ASSIGNMENT:
Reproduce the line with "Given: Click the blue person icon beside 警长" and everything after it in the listing below, exactly, both ends included. No pictures.

EXCERPTED RECORDS:

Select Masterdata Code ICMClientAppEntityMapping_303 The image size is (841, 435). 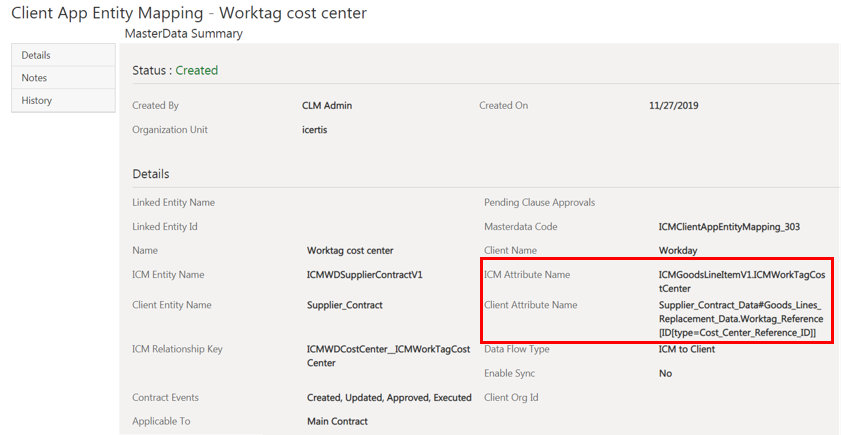click(x=729, y=227)
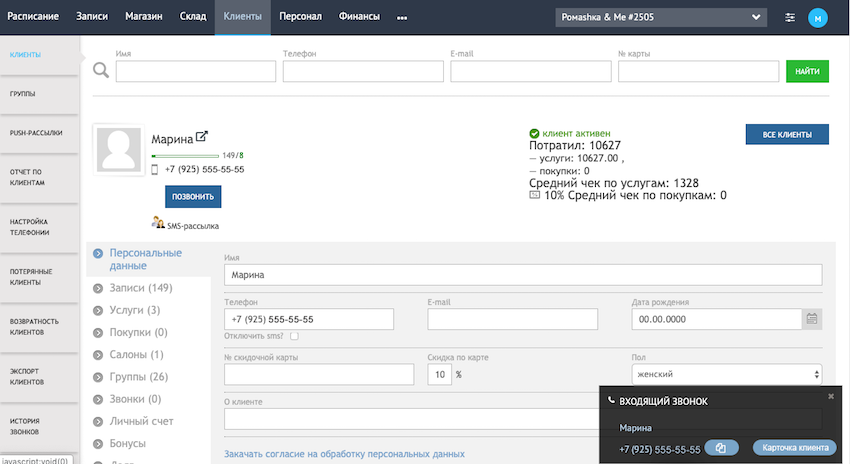Open the more menu ellipsis in navigation
This screenshot has width=850, height=464.
coord(402,17)
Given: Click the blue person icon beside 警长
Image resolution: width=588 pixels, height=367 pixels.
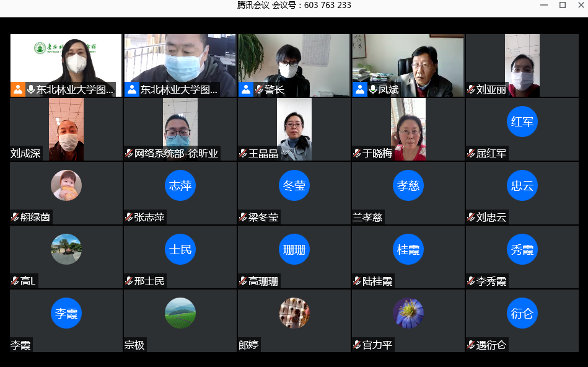Looking at the screenshot, I should point(246,89).
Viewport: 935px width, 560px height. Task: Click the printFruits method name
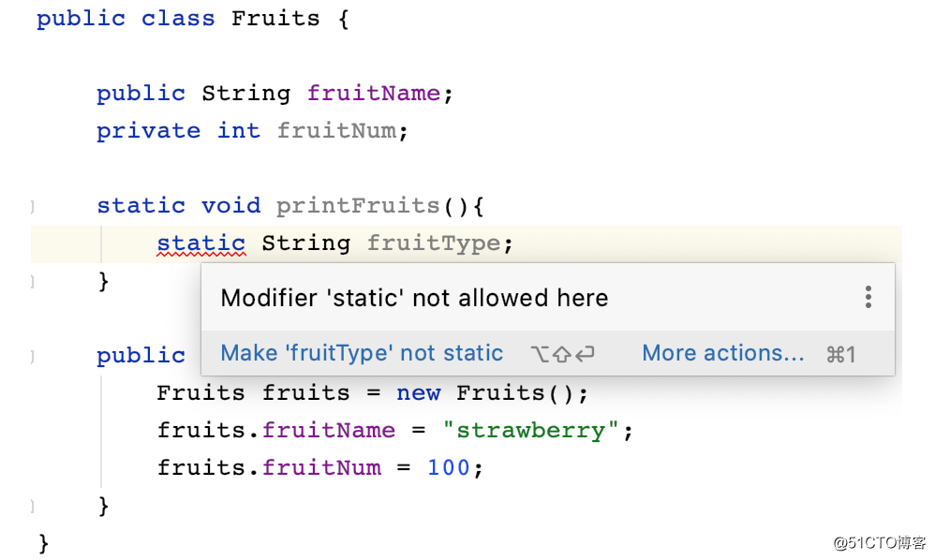[358, 205]
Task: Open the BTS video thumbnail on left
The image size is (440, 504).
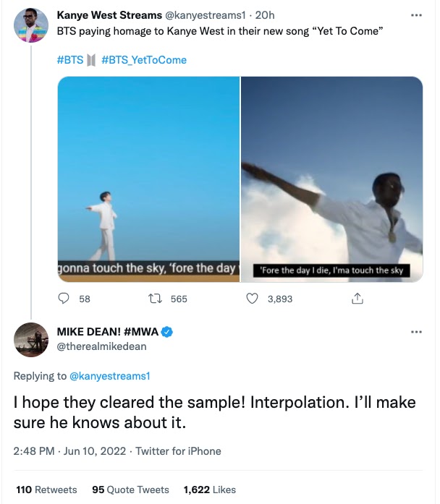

ANSWER BOX:
Given: Click the blue person icon beside 警长
Image resolution: width=588 pixels, height=367 pixels.
Looking at the screenshot, I should point(246,89).
Viewport: 935px width, 560px height. Task: Click the printFruits method name
[358, 205]
Task: Open the BTS video thumbnail on left
The image size is (440, 504).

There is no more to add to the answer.